AbstractHow a one-dimensional sequence encodes a dynamic thermodynamic ensemble rather than a static geometry remains a fundamental biophysical challenge. While protein language models achieve high structural accuracy from single sequences, it remains unclear whether they internalize physical folding principles or merely capture evolutionary statistical correlations. We investigate this representational capacity by analyzing the latent manifold of ESM-2 across 11068 proteins, focusing on fundamental exceptions to the Anfinsen assumption: intrinsically disordered, fold-switching, and knotted proteins. We demonstrate that ESM-2 integrates out microscopic backbone geometry during feature extraction. It instead forms a macroscopic sequence grammar manifold that separates random sequences while ordering biological proteins along physicochemical composition gradients. Consequently, the model exhibits topological aliasing. It conflates these physically distinct categories because they frequently share overlapping sequence statistics despite divergent three-dimensional topologies.

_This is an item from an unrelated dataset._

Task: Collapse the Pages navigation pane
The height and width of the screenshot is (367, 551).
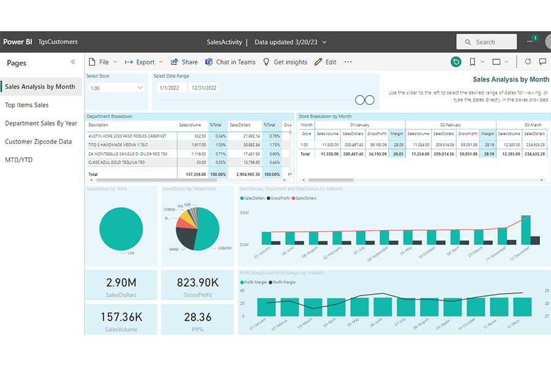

A region-replacement experiment establishes this aliasing as an intrinsic characteristic rather than an artifact of sequence dilution, and a structure-aware control model (SaProt) demonstrates that explicit structural tokens partially alleviate topological blindness for static anomalies while failing to resolve multi-state thermodynamic phases. Furthermore, local curvature analysis reveals class-invariant geometric turbulence that homogenizes microscopic details while preserving macroscopic distinguishability. ESM-2 therefore functions as an evolutionary grammar compressor rather than a microscopic threedimensional geometry encoder, imposing defined boundaries on tasks requiring high-precision geometric awareness and necessitating integration with explicit physical constraints.